Consulting the Kelley Network
"One thing that differentiates Kelley from other schools is its career services office. I made connections with 50 or 60 companies just from talking to recruiters and alumni on campus. I was never worried about finding a job when I graduated. "
Business Analyst, McKinsey & Company
When you consider the generous mentoring that shaped Kyle Guinivan's college experience, it seems fitting that he chose a career in consulting.
As a high school senior, Guinivan was trying to decide between IU and a large university on the East Coast, so he e-mailed eight business professors at each. None from the other university replied. Six from Kelley did.
In his reply, Assistant Professor of Finance Levent Guntay, an alumnus of the East Coast school, professed his affection for both universities and explained the pros and cons of each. He concluded that for what Guinivan was interested in doing, IU would be the better place for him.
"I read that e-mail, then called IU and accepted," Guinivan says.
A finance and accounting major and business honors student, Guinivan was a member of the first class of students in Kelley's Consulting Workshop—an experience that taught him to think and work like a consultant and prepared him for rigorous, analytical interviews with consulting firms. He also participated in 15 to 20 case competitions, learning to find creative solutions on a tight deadline. "I felt incredibly prepared to go into consulting," he says.
Especially so, thanks to two Kelley alumni he contacted for advice. One, a partner at PricewaterhouseCoopers in Indianapolis, helped Guinivan match his interests with potential careers and gave him advice before, during, and after an internship at PwC.
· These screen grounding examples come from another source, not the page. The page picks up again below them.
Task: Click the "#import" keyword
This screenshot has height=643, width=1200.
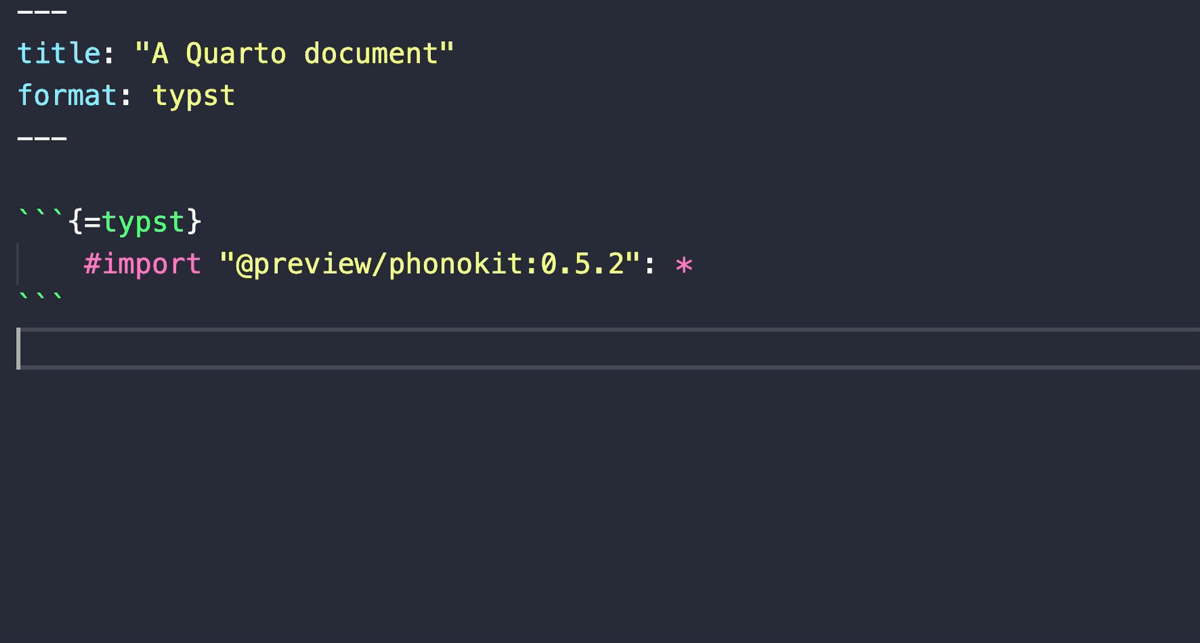Action: click(143, 266)
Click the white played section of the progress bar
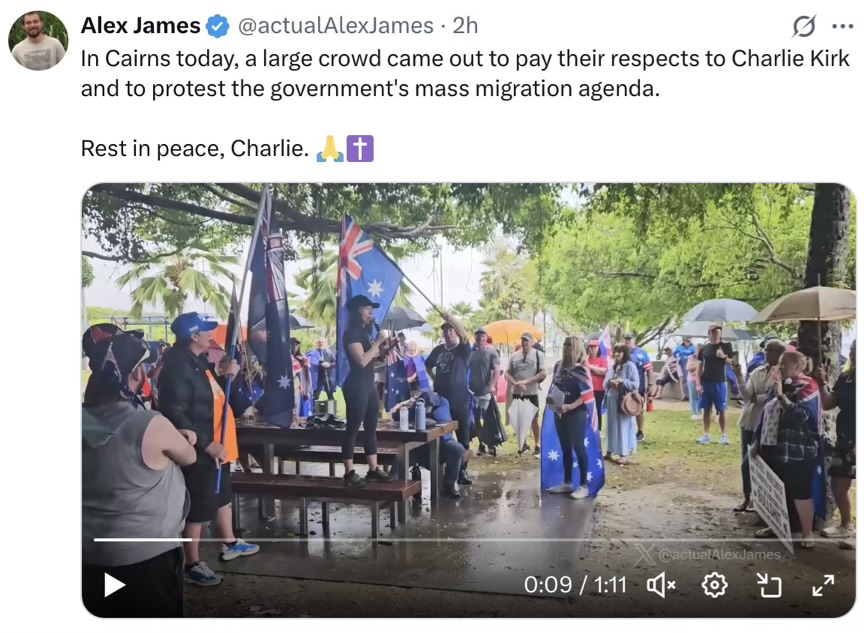 [x=143, y=540]
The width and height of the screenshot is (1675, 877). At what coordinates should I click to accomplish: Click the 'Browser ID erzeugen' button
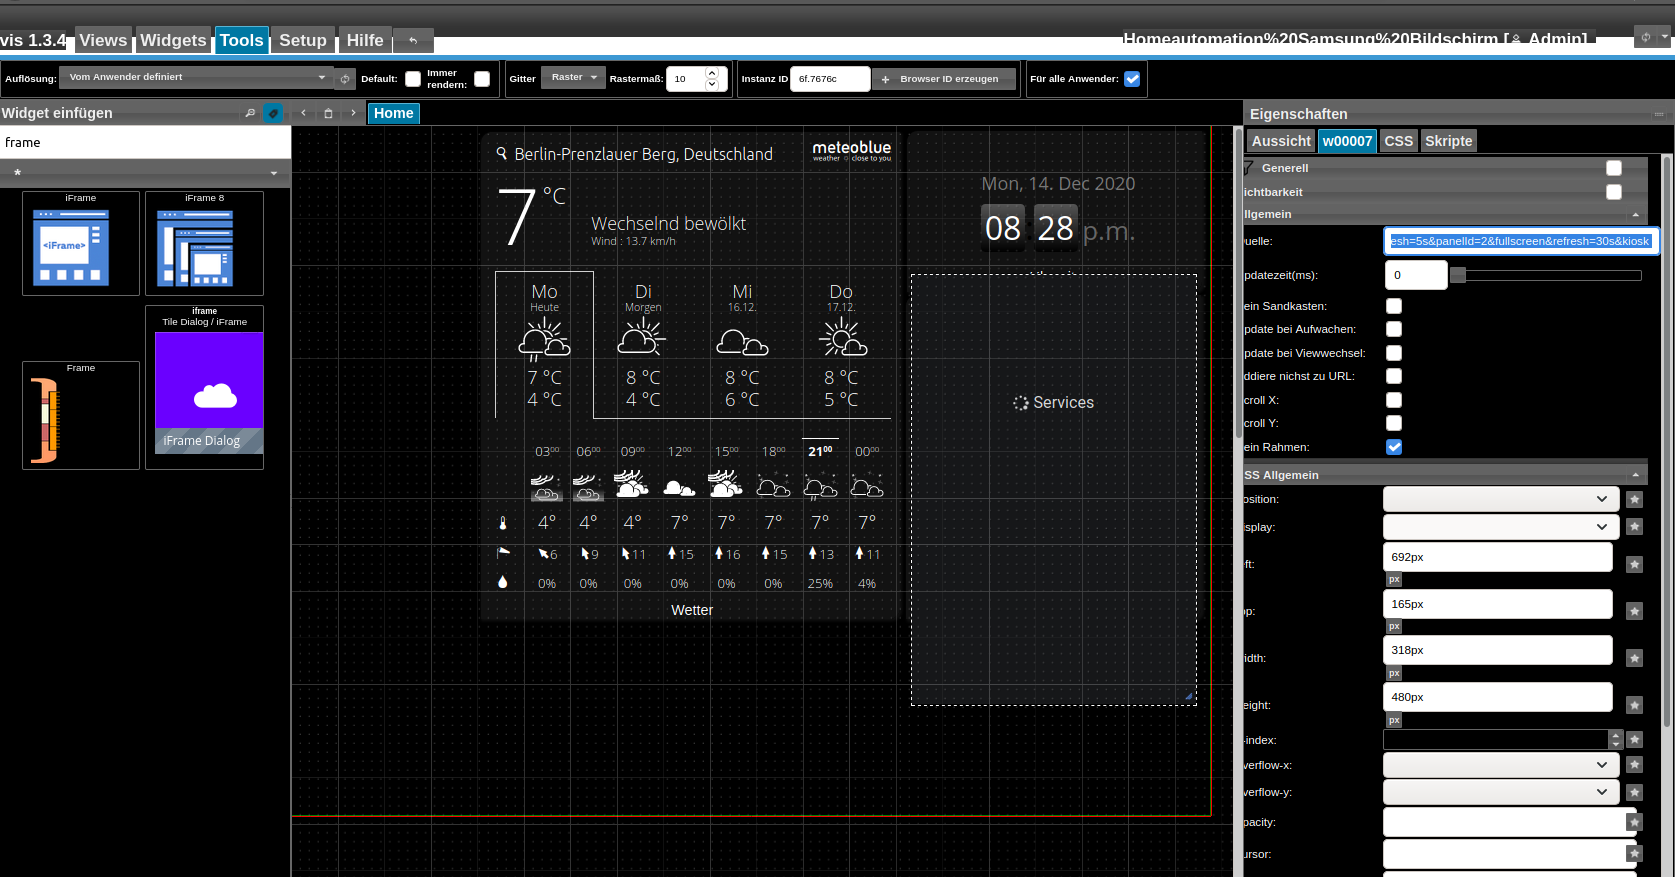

The other alumnus who helped Guinivan worked in the Minneapolis office of the management consulting firm McKinsey & Company, and spent hours talking with Guinivan about McKinsey, interviews, and life as a consultant. Guinivan liked the idea of tackling challenging problems, working with one client in one location for several months and then switching clients and locations, and presenting his ideas to upper-level management.
When it came time to find a job, Guinivan had a lot of employers to choose from. "One thing that differentiates Kelley from other schools is its career services office. I made connections with 50 or 60 companies just from talking to recruiters and alumni on campus. I was never worried about finding a job when I graduated."
He chose to join McKinsey's Minneapolis office, partly because it works with so many philanthropic organizations. Giving back is important to Guinivan—at Kelley he helped launch a student-led career mentoring program and served as an informal advisor to at least 15 students interested in consulting. Inspired by his brother, who has cerebral palsy and loves to cook, Guinivan hopes to start his own not-for-profit someday: a restaurant in which people with disabilities will work with aides to prepare the cuisine.
"The people who recruited me helped me make incredibly important decisions in my life, and IU was such an important part of me getting where I am, that I really want to return the favor to students," says Guinivan, who hopes to return to Kelley as a recruiter for McKinsey.
"Kelley graduates are incredibly supportive of the students. This perpetual care is one of the reasons Kelley is so strong in the business world."
Advice to students: "Get to know your professors—they have an incredible amount of knowledge to share with you. Find something you enjoy and get involved with it."
Going, going, Ghana: Went to Ghana over spring break for a Kelley course on emerging markets, and all but about $500 was paid for by Kelley scholarships that were available to anyone going on the trip. "It's pretty amazing to go to Africa and have all your expenses covered while you're there."